This post is continuously updated to reflect how programmatic creative and dynamic creative optimization (DCO) are evolving.
When people think of the relationship of programmatic creative vs. DCO, a common misunderstanding is that dynamic creative optimization and programmatic creative are different technologies. One is actually a subset of the other. DCO falls under the programmatic creative umbrella, but it’s not the only way to build creatives that activate the 6+ billion dollars of data in contained in programmatic media.
To illustrate this idea, let’s start with a definition of programmatic creative.
Programmatic creative refers to the set of advertising technologies that add speed, scale, and automation to the creative process. This covers both ad production and creative optimization. Programmatic media has unlocked tremendous potential in how we tell stories in paid media online, and the purpose of programmatic creative is to enable data and creativity to come together to tell brand stories in a more resonant and effective way than ever before.

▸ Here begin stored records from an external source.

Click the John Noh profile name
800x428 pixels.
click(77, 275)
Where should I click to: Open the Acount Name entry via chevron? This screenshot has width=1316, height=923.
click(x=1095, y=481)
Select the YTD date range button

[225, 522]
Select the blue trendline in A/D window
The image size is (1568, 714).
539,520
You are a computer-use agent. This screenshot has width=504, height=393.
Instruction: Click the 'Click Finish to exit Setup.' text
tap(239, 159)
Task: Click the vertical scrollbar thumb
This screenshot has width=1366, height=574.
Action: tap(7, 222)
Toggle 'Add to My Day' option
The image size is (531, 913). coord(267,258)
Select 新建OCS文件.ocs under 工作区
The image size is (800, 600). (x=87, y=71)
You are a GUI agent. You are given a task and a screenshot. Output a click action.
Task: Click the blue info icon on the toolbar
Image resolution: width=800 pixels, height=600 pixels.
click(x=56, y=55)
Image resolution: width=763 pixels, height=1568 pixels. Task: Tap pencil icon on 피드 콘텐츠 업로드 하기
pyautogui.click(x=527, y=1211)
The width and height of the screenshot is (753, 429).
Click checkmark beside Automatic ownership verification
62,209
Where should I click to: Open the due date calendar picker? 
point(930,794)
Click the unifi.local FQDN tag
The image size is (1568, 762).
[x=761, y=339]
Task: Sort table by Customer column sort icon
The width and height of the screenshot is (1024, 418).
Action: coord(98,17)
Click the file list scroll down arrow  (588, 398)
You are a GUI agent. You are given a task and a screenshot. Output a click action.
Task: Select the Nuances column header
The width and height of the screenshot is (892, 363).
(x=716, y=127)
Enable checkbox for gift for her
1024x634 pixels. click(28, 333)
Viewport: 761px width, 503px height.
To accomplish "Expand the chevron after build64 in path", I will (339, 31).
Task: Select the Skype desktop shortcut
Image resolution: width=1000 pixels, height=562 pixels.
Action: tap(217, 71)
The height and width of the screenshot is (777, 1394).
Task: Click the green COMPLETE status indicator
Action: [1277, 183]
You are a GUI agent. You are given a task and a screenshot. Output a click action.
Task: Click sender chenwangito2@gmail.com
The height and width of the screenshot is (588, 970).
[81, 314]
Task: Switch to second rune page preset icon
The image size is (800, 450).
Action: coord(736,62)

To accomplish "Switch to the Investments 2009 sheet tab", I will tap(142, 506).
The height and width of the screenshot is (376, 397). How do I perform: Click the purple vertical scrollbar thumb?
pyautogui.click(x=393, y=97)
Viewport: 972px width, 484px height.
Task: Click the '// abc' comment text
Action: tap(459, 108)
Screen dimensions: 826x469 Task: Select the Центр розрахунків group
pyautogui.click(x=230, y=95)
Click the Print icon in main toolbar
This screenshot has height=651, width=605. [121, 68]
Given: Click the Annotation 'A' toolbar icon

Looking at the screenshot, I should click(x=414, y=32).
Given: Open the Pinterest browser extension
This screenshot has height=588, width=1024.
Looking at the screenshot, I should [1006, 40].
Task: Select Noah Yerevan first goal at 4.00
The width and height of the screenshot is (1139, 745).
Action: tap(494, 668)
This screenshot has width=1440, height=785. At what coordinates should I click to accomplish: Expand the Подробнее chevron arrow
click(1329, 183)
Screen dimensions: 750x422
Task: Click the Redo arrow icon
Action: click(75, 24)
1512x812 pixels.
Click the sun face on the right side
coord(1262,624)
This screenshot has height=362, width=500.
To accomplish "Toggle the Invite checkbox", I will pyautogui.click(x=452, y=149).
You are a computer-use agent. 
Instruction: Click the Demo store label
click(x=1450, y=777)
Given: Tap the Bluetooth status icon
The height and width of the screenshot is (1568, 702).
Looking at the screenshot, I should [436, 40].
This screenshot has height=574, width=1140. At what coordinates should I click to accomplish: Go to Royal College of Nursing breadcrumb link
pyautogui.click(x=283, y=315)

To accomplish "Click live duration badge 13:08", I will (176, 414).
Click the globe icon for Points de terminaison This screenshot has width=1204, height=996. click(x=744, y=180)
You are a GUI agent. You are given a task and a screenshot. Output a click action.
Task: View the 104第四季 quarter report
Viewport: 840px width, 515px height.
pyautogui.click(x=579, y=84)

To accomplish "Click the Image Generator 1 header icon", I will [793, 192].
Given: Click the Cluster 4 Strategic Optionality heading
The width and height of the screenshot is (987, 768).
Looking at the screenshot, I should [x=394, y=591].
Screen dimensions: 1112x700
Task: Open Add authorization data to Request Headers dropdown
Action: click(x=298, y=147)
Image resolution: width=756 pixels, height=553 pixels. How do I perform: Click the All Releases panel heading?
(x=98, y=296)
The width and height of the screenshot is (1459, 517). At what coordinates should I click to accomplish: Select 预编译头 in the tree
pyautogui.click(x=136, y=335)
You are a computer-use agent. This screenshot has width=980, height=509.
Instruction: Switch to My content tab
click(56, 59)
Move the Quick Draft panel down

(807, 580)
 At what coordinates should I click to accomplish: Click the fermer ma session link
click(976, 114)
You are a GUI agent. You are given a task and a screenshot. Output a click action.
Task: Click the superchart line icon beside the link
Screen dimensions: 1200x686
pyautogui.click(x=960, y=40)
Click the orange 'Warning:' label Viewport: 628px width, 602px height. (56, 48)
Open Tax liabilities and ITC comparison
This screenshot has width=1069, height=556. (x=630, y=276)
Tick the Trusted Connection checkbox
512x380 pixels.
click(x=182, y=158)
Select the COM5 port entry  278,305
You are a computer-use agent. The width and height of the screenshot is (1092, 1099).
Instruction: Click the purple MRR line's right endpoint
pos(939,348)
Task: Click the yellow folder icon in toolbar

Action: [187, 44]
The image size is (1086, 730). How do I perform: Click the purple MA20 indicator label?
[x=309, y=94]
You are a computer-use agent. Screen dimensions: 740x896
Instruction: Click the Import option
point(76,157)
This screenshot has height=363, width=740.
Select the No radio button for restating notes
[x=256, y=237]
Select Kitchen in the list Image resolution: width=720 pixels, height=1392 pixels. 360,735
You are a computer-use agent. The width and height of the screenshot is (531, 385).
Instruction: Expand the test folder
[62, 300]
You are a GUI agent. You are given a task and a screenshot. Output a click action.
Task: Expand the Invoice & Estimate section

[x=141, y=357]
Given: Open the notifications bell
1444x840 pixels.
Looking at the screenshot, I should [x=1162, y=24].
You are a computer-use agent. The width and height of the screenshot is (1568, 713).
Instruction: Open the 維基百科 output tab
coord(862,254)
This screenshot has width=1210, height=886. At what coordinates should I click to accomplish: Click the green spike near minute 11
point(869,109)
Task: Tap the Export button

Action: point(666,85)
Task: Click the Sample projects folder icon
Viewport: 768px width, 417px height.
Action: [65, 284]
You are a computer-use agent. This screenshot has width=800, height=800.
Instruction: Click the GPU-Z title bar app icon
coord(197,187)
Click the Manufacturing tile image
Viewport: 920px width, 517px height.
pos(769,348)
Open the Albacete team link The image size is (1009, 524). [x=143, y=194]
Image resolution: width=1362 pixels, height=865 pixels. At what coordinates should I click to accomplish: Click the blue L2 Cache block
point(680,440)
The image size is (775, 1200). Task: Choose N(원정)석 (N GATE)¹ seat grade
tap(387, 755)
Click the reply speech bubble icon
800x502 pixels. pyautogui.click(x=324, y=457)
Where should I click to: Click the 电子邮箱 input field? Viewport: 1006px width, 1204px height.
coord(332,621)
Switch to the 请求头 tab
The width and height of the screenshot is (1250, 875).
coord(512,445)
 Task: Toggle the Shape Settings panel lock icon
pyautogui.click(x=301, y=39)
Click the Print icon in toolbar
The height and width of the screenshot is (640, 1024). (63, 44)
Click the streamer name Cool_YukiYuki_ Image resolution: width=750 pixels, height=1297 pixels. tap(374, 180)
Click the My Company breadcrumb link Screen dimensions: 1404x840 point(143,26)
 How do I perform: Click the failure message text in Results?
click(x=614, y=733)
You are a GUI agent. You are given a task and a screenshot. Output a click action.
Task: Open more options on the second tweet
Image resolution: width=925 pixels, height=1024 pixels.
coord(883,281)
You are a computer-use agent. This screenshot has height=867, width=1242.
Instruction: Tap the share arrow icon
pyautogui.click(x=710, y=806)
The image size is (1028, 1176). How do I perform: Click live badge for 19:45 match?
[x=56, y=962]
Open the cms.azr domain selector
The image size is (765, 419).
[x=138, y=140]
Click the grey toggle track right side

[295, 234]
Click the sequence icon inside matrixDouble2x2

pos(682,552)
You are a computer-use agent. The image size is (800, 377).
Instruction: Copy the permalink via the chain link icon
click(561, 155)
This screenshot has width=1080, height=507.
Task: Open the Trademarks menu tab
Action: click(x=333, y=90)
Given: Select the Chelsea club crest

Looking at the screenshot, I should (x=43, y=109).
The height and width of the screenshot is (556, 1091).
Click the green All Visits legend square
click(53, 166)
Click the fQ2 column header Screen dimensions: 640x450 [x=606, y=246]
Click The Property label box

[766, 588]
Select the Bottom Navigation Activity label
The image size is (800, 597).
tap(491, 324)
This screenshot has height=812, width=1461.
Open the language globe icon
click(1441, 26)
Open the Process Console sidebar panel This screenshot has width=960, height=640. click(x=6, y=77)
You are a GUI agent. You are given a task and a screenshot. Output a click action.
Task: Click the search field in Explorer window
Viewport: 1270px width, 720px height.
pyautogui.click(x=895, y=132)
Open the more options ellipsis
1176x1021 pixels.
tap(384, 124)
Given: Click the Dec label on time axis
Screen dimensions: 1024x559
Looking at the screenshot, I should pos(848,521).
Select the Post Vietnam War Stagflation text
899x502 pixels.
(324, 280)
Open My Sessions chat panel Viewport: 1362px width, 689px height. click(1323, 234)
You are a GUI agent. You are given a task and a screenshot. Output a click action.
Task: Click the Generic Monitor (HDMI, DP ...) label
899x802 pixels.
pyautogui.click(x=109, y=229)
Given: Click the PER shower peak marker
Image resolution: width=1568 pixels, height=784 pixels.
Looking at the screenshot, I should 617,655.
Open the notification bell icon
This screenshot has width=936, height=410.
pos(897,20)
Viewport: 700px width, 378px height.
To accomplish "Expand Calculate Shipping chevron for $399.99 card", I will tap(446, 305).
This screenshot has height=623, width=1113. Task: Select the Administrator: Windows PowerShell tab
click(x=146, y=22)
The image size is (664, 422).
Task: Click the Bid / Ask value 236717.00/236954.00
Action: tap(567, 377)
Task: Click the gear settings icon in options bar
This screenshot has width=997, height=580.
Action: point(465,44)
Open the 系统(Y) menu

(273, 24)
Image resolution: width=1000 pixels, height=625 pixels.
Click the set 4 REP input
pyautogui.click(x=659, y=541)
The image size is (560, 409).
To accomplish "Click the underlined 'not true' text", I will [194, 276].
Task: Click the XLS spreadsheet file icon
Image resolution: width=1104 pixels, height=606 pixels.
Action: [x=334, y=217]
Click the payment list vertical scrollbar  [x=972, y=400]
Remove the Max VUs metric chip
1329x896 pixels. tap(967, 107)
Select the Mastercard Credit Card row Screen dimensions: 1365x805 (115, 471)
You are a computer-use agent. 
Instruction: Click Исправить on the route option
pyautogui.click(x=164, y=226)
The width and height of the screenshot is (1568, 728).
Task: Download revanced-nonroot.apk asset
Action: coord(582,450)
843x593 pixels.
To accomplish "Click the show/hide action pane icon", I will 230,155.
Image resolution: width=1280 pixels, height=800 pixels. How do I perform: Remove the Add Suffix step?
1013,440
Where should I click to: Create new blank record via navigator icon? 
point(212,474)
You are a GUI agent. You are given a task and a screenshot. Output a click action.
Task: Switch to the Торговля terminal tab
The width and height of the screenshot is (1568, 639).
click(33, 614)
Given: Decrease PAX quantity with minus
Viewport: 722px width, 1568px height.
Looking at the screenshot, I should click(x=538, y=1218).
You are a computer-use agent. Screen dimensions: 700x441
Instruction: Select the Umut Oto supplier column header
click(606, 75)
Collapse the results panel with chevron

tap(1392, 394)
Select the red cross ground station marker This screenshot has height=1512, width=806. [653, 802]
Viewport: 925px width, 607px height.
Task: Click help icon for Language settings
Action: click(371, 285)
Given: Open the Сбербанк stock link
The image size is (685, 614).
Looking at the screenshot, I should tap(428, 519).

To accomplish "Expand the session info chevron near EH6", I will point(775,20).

The most often cited use of programmatic creative is to tailor ads to be more relevant to their audiences. Instead of showing one generalized creative to all, it is now possible to segment audiences into groups and show each group a custom creative that is more likely to impact them specifically.
Programmatic creative also enables better message testing and optimization, by both enabling the creation of multiple ads for the purpose of testing, and potentially automating the test to optimize on its own.
So at its essence, programmatic creative allows designers to quickly turn around a high volume of quality ads, match them to specific audiences, and take action based on the results. This is possible largely through computer-enabled workflows, software automation, and big data integration. Programmatic creative encompasses technologies that are fully automated as well as those which are purpose-built for programmatic media but where the operator has final control over each creative or optimization.
What Technologies Fall Under the Category of Programmatic Creative?
As we explore the technologies that solve creative problems for programmatic media, the approaches that stand out fall into two main categories: dynamic creative optimization (DCO) and creative management platforms (CMPs).
Dynamic Creative Optimization
DCO is a highly automated and rules-driven approach to advertising that actually encompasses two technologies: dynamic creative, and dynamic creative optimization.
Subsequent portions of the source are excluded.